- **OBJECTIVE A**
Express the stretch of the listing from the line containing "Where should I" through the line containing "click(338, 51)" as a JSON list of strings, one string per line, leaving out blank lines.

- **TEXT**
★ ★ ★ ★ ★

February 16, 2012, 10:12 AM ESt By Andrew Theen
(Updates with Dartmouth’s comment in 25th paragraph.)
Feb. 15 (Bloomberg) — John Around Him left Pine Ridge Reservation in South Dakota for the Army and served in the 2003 invasion of Iraq. He never imagined he’d end up at Dartmouth College five years later, or that veterans would be such an unknown commodity at an elite school.
“I sort of came in thinking that the administrators knew all about me or knew about my situation,” Around Him, a 29- year-old senior, said in a phone interview. “It was disconcerting that they had no idea what to do” about navigating financial aid and other services a veteran might seek, he said.
Almost three years after the Post 9/11 GI Bill took effect, boosting tuition for veterans and their dependents, many elite schools have enrolled few of the more than 2 million troops who have returned from Iraq and Afghanistan. As those wars wind down, the paucity of veterans at top colleges stands in stark contrast to their prevalence on the same campuses following World War II.

★ ★ ★ ★ ★

[Word and element location data]
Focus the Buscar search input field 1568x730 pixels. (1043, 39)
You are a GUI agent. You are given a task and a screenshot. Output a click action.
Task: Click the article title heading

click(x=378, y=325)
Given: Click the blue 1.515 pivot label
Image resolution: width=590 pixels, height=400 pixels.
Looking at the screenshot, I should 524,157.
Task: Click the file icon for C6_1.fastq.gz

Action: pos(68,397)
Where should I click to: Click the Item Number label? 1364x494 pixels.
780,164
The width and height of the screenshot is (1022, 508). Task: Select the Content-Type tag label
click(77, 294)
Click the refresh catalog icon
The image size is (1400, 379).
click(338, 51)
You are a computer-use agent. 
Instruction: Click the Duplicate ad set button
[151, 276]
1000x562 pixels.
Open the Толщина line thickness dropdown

★ ★ ★ ★ ★

- **OBJECTIVE B**
Continue the article on veterans at elite colleges from where it stops.

- **WRITTEN ANSWER A**
[
  "Where should I click to: Click the Item Number label? 1364x494 pixels.",
  "780,164",
  "The width and height of the screenshot is (1022, 508). Task: Select the Content-Type tag label",
  "click(77, 294)",
  "Click the refresh catalog icon",
  "The image size is (1400, 379).",
  "click(338, 51)"
]

- **WRITTEN ANSWER B**
Princeton University said it has four veterans enrolled. Yale University has filled 13 of the 50 slots set aside under the so-called Yellow Ribbon program designed to provide federal financial aid to former soldiers. Around Him is one of 16 undergraduate veterans on Dartmouth’s campus.
“We’re extremely underrepresented” in the Ivy League, Matt Thompson, a former Army Ranger and graduate of Harvard Business School in Boston, said in a telephone interview.
Some schools have initiatives that make them more successful. Veteran enrollment at Columbia University is up 87 percent to 459 since 2009, and Harvard University has about 250.
More than 2.2 million World War II veterans went to college on the original GI Bill, according to Keith Olson, professor emeritus at the University of Maryland in College Park. The influx reshaped American society and expanded access to private universities.
Veterans dominated most campuses they were on, including those in the eight northeastern U.S. schools that make up the Ivy League, Olson said in an interview. He recalled a 1946 Time magazine article that said: “Why go to Podunk College when the government will send you to Yale?”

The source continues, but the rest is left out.